- _What you need to do_: Copy every one of the rows below word for word, keeping each line in its original order.

- _Records supplied_:
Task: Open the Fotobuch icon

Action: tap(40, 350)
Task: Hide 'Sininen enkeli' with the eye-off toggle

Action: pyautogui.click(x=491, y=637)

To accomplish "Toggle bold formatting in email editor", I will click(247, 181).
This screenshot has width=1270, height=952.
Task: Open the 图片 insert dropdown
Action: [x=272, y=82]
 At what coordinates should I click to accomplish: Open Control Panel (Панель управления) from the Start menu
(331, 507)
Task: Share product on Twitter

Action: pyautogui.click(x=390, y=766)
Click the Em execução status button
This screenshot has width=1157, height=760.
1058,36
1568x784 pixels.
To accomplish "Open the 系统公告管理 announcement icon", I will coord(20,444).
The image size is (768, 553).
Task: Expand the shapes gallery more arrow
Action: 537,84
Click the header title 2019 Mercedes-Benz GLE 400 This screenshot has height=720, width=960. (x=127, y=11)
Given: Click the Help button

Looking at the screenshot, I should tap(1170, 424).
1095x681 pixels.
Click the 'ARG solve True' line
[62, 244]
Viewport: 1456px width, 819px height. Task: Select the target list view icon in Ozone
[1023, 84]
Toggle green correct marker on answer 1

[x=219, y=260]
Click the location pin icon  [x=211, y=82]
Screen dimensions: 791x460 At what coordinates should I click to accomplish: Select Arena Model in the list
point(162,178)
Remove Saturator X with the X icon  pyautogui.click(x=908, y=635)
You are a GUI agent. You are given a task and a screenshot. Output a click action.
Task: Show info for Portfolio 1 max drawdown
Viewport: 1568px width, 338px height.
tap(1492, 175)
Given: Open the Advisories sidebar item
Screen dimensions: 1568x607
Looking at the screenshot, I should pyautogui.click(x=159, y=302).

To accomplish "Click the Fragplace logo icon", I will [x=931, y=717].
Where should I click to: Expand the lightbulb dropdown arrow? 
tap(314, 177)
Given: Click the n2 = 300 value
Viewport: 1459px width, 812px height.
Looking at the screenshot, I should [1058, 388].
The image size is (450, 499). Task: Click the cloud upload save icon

- _Full answer_:
Task: Open the Fotobuch icon

Action: tap(40, 350)
Task: Hide 'Sininen enkeli' with the eye-off toggle

Action: pyautogui.click(x=491, y=637)

To accomplish "Toggle bold formatting in email editor", I will click(247, 181).
This screenshot has width=1270, height=952.
Task: Open the 图片 insert dropdown
Action: [x=272, y=82]
 At what coordinates should I click to accomplish: Open Control Panel (Панель управления) from the Start menu
(331, 507)
Task: Share product on Twitter

Action: pyautogui.click(x=390, y=766)
Click the Em execução status button
This screenshot has width=1157, height=760.
1058,36
1568x784 pixels.
To accomplish "Open the 系统公告管理 announcement icon", I will coord(20,444).
The image size is (768, 553).
Task: Expand the shapes gallery more arrow
Action: 537,84
Click the header title 2019 Mercedes-Benz GLE 400 This screenshot has height=720, width=960. (x=127, y=11)
Given: Click the Help button

Looking at the screenshot, I should tap(1170, 424).
1095x681 pixels.
Click the 'ARG solve True' line
[62, 244]
Viewport: 1456px width, 819px height. Task: Select the target list view icon in Ozone
[1023, 84]
Toggle green correct marker on answer 1

[x=219, y=260]
Click the location pin icon  [x=211, y=82]
Screen dimensions: 791x460 At what coordinates should I click to accomplish: Select Arena Model in the list
point(162,178)
Remove Saturator X with the X icon  pyautogui.click(x=908, y=635)
You are a GUI agent. You are given a task and a screenshot. Output a click action.
Task: Show info for Portfolio 1 max drawdown
Viewport: 1568px width, 338px height.
tap(1492, 175)
Given: Open the Advisories sidebar item
Screen dimensions: 1568x607
Looking at the screenshot, I should pyautogui.click(x=159, y=302).

To accomplish "Click the Fragplace logo icon", I will [x=931, y=717].
Where should I click to: Expand the lightbulb dropdown arrow? 
tap(314, 177)
Given: Click the n2 = 300 value
Viewport: 1459px width, 812px height.
Looking at the screenshot, I should [1058, 388].
The image size is (450, 499). Task: Click the cloud upload save icon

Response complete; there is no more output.